No podemos ser neutrales ni refugiarnos en las "causas estructurales" para relativizar responsabilidades. Creo que frente a tamaño fanatismo (en chiquito y local lo vivimos con Sendero Luminoso) solo cabe la condena, firme e inequívoca. En esto hay que estar del lado de Occidente, así como del lado de los cientos de millones de musulmanes moderados que repudian a ISIS y de los miles que buscan refugio en Europa, huyendo de la devastación.

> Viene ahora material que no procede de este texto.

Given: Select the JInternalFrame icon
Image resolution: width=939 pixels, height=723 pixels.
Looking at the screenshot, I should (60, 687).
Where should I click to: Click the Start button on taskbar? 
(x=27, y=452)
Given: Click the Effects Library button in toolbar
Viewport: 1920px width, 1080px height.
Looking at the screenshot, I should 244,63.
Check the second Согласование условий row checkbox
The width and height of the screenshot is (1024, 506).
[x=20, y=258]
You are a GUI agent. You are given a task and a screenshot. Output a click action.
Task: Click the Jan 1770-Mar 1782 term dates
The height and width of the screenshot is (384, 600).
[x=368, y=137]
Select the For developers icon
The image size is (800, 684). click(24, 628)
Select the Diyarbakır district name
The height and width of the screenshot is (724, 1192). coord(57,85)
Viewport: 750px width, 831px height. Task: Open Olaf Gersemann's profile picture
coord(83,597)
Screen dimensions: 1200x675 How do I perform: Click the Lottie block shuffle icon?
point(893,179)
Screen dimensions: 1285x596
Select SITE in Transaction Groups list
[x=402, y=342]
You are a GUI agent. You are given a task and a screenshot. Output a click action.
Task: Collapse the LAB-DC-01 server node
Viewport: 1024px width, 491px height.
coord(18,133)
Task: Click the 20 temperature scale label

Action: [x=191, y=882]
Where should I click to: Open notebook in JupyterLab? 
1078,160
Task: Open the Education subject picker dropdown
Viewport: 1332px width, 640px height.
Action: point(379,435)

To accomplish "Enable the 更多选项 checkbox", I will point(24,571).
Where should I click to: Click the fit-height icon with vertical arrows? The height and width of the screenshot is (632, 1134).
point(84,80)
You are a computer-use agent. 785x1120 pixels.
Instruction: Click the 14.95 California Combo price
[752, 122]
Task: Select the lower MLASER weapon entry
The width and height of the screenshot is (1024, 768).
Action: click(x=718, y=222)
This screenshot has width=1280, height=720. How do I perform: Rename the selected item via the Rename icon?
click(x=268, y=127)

Es verdad que Occidente ha cometido en el pasado cercano y en la historia lejana errores y horrores. Para empezar, el detonante reciente de esta situación fue la equivocada, abusiva y contraproducente invasión de Iraq por George W. Bush, luego del 11 de setiembre.

Por supuesto que se pueden encontrar explicaciones, injusticias y abusos que explican situaciones como esta y para ello nos podemos remontar al origen de la humanidad. Pero, ante la situación concreta, hoy en el siglo XXI, debemos estar del lado de la democracia y no de quienes quieren que Dios gobierne. No podemos tolerar a quienes les niegan todos los derechos a las mujeres o asesinan a los homosexuales. No podemos aceptar que los monumentos milenarios sean destruidos por no ser los suyos.

Es con la fuerza, la inteligencia y sin abdicar de las libertades (tan duramente conseguidas) que se debe combatir implacablemente este nuevo flagelo. Es cierto que al hacerlo se pueden cometer muchísimos errores (que, encima, alimentan al monstruo), pero solo en sociedades libres aquello se puede discutir, corregir y sancionar.